Another big concern of the authorities is when EPSs charge the government for drugs or procedures which are not included in the Compulsory Health Plan, but have been indicated after a litigation process. The Minister has commented that the government is planning to control prices, setting out maximum prices by active pharmaceutical ingredient in the case of the so called re-charge process of EPSs.

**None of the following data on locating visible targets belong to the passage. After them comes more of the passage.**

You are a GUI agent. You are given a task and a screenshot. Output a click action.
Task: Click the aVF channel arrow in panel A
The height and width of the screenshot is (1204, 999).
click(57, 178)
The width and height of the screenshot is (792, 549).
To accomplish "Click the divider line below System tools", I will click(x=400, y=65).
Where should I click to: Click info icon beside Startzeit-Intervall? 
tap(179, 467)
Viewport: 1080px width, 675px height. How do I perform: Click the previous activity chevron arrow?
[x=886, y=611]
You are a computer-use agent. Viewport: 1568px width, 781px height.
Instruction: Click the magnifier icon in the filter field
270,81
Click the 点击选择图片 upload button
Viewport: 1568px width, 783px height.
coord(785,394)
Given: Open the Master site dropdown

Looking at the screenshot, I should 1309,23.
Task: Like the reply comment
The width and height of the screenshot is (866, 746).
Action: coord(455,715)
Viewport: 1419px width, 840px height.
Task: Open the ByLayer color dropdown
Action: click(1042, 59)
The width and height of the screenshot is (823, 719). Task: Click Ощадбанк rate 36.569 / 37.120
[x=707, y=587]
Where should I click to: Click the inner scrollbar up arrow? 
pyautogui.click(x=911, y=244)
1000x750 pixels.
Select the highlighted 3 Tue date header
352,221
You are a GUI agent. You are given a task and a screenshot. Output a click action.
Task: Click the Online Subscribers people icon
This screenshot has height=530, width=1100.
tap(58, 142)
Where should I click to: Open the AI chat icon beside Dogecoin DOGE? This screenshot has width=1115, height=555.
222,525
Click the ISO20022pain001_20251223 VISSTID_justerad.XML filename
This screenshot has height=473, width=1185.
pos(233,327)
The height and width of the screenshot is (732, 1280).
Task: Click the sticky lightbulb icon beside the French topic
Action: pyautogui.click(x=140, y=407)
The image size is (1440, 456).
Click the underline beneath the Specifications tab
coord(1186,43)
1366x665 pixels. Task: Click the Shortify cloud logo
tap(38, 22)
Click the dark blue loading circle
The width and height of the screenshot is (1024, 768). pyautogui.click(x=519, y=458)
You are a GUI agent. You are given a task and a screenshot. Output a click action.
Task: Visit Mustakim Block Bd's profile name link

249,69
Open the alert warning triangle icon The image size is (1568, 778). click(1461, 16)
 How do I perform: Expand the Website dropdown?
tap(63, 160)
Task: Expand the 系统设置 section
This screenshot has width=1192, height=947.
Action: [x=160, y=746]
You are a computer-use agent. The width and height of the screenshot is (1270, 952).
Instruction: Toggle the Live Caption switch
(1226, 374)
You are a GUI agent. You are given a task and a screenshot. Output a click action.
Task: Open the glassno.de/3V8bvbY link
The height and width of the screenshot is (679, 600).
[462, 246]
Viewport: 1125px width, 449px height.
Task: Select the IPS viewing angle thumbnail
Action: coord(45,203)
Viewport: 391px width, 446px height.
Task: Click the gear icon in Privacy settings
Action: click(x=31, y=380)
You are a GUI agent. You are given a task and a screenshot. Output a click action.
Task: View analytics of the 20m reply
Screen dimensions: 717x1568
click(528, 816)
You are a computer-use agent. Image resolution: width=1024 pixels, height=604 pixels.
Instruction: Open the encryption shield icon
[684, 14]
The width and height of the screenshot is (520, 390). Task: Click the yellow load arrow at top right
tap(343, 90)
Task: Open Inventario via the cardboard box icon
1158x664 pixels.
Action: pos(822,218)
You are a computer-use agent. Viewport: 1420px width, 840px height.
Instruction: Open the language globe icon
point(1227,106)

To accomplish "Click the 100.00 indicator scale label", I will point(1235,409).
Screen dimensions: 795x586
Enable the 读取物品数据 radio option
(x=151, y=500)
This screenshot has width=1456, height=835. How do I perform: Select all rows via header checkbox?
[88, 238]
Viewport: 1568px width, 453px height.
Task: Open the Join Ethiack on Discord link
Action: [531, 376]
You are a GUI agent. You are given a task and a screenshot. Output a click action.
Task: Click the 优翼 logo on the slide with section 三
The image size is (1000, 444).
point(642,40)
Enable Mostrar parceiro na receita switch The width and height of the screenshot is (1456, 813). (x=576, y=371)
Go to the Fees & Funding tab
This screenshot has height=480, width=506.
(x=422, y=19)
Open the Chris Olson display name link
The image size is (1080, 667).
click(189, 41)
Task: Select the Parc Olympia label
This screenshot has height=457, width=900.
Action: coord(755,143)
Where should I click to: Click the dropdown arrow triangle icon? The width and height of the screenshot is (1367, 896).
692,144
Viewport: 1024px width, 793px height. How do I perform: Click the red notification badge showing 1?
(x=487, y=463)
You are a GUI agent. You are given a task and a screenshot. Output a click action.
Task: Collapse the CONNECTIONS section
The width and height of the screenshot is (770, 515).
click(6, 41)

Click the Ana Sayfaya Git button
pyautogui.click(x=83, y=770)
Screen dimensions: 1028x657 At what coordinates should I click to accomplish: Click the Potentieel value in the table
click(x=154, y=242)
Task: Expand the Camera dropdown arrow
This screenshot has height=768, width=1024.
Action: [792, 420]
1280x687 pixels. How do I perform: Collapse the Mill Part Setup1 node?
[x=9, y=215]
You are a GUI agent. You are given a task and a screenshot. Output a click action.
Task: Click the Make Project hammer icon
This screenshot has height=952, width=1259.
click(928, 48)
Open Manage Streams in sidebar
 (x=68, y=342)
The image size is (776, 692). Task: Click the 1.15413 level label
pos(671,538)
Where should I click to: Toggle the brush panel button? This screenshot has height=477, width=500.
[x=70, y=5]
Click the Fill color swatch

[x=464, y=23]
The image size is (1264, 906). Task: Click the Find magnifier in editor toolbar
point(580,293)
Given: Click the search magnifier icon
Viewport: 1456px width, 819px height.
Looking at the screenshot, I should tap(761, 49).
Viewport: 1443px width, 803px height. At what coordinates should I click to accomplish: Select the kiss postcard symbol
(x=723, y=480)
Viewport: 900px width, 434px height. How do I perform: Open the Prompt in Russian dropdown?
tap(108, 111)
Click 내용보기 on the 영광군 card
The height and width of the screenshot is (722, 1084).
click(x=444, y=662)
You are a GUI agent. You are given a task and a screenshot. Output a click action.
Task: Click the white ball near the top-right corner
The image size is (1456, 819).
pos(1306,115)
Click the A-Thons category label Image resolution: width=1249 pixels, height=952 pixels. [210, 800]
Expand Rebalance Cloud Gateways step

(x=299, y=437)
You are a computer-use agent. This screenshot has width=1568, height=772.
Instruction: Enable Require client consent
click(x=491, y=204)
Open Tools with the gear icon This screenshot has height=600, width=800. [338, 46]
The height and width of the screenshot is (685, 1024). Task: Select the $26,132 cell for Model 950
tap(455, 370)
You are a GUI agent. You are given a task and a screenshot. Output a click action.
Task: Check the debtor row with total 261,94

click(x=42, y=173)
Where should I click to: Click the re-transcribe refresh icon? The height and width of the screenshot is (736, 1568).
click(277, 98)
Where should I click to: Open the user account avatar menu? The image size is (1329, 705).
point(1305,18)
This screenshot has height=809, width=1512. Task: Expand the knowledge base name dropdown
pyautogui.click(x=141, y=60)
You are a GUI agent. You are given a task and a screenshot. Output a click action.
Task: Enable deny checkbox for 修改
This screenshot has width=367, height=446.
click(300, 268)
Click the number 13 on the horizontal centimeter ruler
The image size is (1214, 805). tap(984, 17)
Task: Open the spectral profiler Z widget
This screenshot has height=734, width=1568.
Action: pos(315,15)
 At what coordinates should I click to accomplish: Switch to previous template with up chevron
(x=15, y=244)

Conclusions: The Colombian health system is facing one of its biggest crises after the intervention of Saludcoop. Even though the trigger which ignited the intervention by the Superintendencia de Salud is related to lack of accountability in terms of financial management and insolvency, it has been the opportunity to highlight all the problems that the liberal and privatised Colombian system is experiencing. In fact, the huge presence of justice and litigation as part of the system, given the fact that every time there is a inconsistency between the beneficiary and the EPS, the court ends up intervening, has sent the system into an spiral of overspending. The lack of regulation, overruled by the EPS, and the freedom that they have in terms of deciding where they want to conduct their business, has seen many of these companies investing in golf camps, housing sector and hedge funds abroad, diverting the attention of their core business and some of them failing in their financial obligations. The government is trying to send a message of tranquillity to the markets, however, it is likely that new EPSs are going to be regulated, which could increase the current levels of uncertainty.